- Exercise input
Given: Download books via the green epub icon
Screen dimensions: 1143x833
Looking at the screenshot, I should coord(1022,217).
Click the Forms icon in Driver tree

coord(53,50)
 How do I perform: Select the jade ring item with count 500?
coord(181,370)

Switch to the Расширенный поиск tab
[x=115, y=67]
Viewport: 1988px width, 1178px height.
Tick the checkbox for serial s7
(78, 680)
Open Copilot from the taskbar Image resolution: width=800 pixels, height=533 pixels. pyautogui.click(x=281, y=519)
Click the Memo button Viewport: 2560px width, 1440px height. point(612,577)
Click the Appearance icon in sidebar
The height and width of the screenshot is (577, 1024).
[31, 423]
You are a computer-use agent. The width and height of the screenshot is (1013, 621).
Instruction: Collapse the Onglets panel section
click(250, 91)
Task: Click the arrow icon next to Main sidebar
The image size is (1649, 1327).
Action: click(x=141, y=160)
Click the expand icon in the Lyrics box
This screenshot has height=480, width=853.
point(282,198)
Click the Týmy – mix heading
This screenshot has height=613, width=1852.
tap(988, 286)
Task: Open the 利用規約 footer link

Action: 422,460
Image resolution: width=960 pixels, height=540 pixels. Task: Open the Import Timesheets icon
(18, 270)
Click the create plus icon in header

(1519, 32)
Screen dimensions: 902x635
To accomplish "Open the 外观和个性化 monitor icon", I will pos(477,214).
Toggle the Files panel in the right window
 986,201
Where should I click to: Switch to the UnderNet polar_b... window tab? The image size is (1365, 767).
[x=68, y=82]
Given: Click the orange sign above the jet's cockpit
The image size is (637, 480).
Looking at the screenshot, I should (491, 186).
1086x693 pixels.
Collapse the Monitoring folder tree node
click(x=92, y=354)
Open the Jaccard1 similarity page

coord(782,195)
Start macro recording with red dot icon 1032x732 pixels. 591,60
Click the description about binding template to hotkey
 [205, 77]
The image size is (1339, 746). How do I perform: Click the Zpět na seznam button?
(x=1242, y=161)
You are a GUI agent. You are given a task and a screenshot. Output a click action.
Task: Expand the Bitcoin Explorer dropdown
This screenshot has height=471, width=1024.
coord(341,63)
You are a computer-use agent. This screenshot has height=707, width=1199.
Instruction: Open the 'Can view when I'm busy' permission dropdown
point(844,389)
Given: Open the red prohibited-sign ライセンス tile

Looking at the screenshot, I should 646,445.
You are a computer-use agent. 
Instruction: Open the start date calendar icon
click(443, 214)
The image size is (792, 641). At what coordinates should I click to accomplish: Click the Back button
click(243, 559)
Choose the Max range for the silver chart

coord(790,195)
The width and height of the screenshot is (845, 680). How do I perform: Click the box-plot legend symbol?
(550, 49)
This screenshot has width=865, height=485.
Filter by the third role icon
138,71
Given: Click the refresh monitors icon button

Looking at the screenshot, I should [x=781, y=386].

- The task
Each line of the data that contains "agent" belongs in the answer.

- Completed exercise
You are a computer-use agent. The width and height of the screenshot is (1013, 621).
You are a GUI agent. You are given a task and a screenshot. Output a click action.
You are a computer-use agent. This screenshot has height=707, width=1199.
You are a computer-use agent. 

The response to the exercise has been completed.